LKML Archive on lore.kernel.org
help / color / mirror / Atom feed
* [PATCH] [BUGFIX]cgroup: fix potential deadlock in pre_destroy.
@ 2008-11-12 4:30 KAMEZAWA Hiroyuki
2008-11-12 4:53 ` Balbir Singh
` (2 more replies)
0 siblings, 3 replies; 7+ messages in thread
From: KAMEZAWA Hiroyuki @ 2008-11-12 4:30 UTC (permalink / raw)
To: linux-kernel; +Cc: linux-mm, balbir, menage, nishimura, lizf, akpm
Balbir, Paul, Li, How about this ?
=
As Balbir pointed out, memcg's pre_destroy handler has potential deadlock.

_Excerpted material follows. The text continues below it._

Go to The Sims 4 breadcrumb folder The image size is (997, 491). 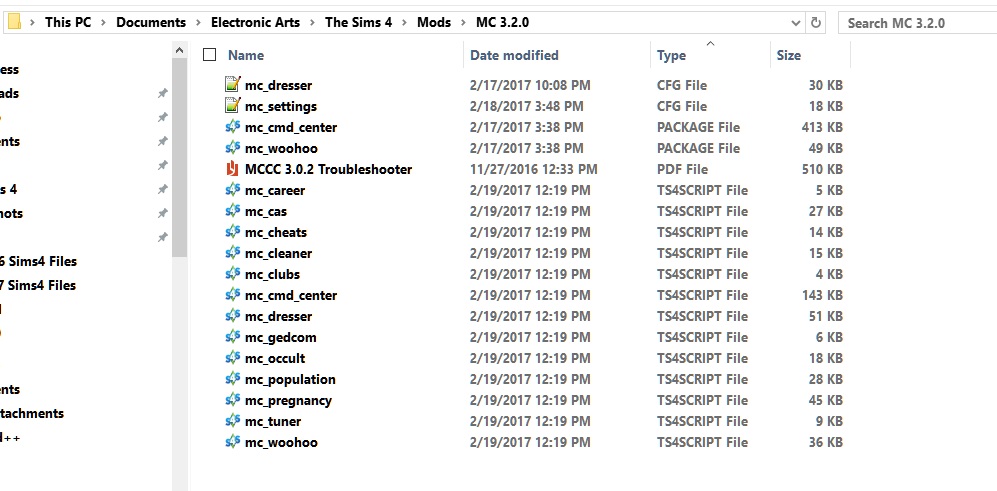tap(359, 22)
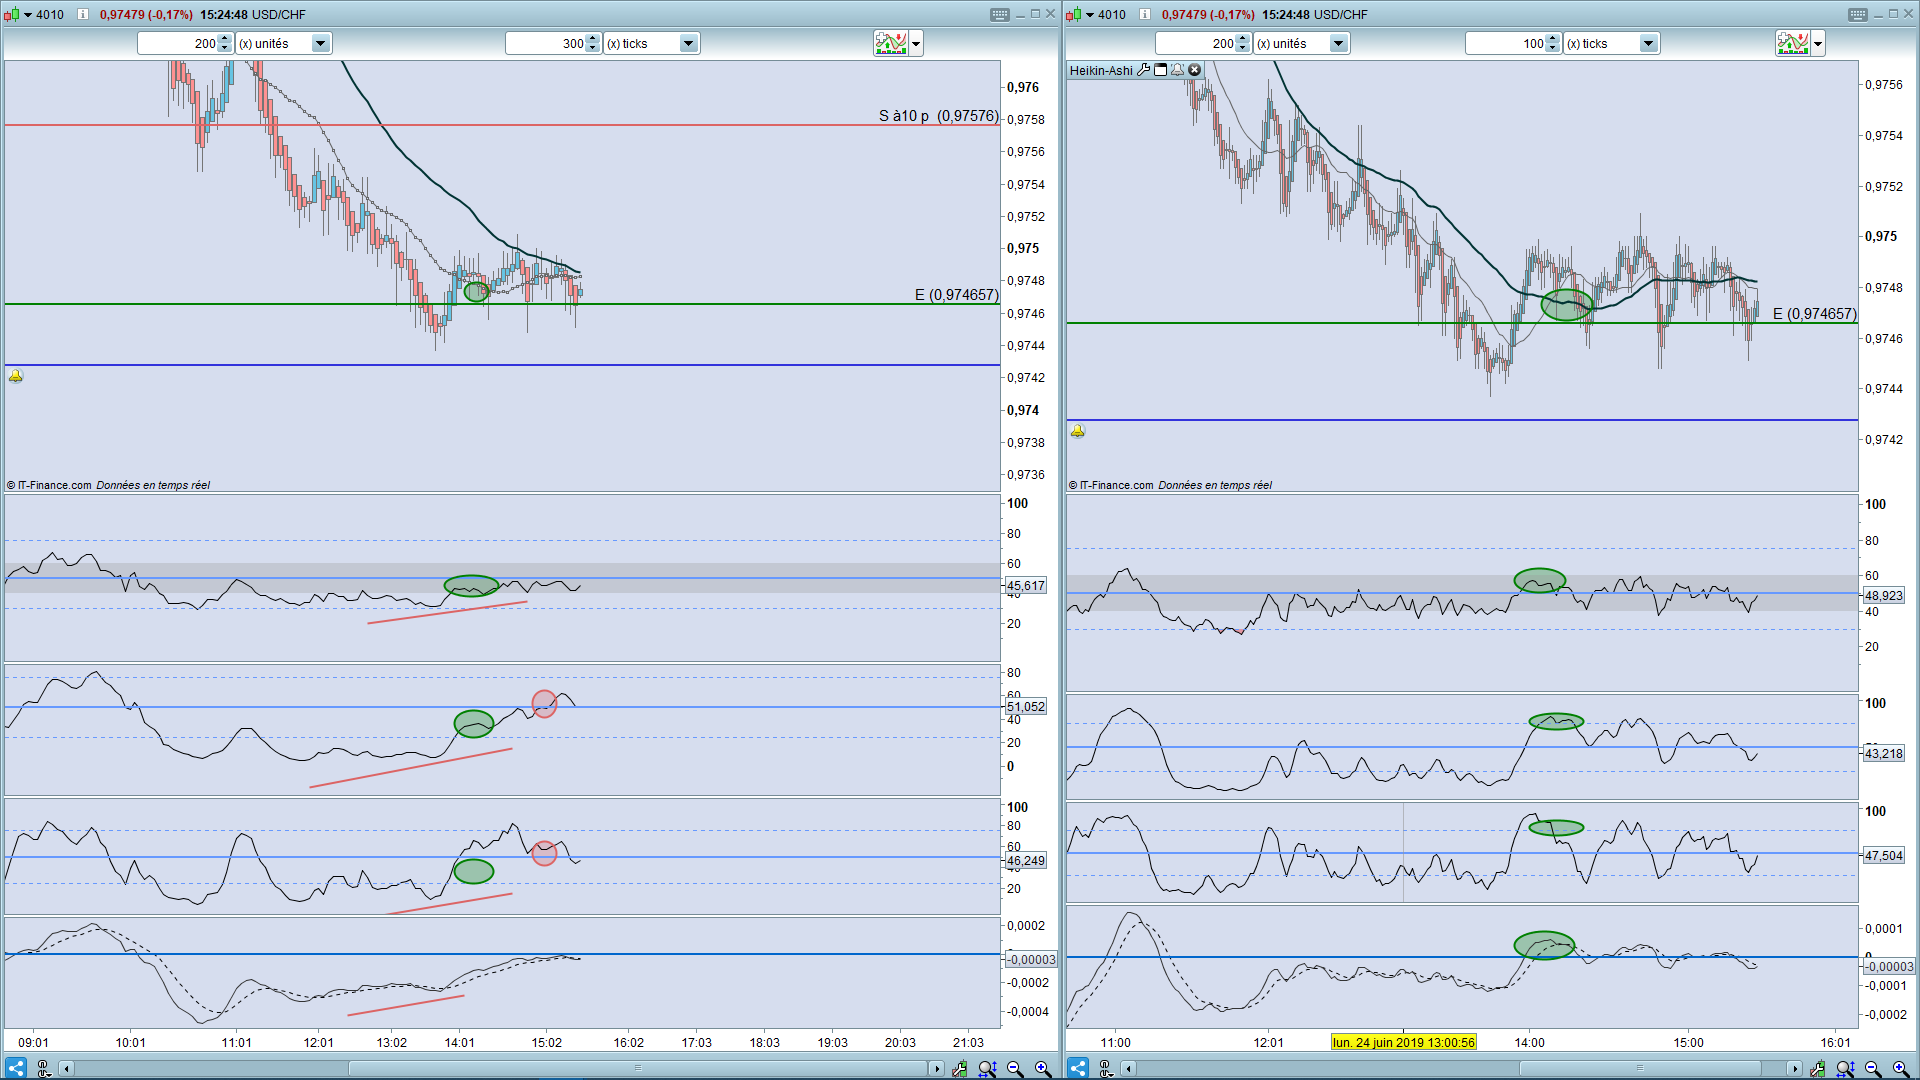1920x1080 pixels.
Task: Click the Heikin-Ashi label
Action: pyautogui.click(x=1100, y=70)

It has following lock sequence.
cgroup_mutex (cgroup_rmdir)
-> pre_destroy
-> mem_cgroup_pre_destroy
-> force_empty
-> lru_add_drain_all->
-> schedule_work_on_all_cpus
-> get_online_cpus -> cpuhotplug.lock.
But, cpuset has following.
cpu_hotplug.lock (call notifier)
-> cgroup_mutex. (within notifier)
Then, this lock sequence should be fixed.
Considering how pre_destroy works, it's not necessary to holding
cgroup_mutex() while calling it.
As side effect, we don't have to wait at this mutex while memcg's force_empty
works.(it can be long when there are tons of pages.)
Note: memcg is an only user of pre_destroy, now.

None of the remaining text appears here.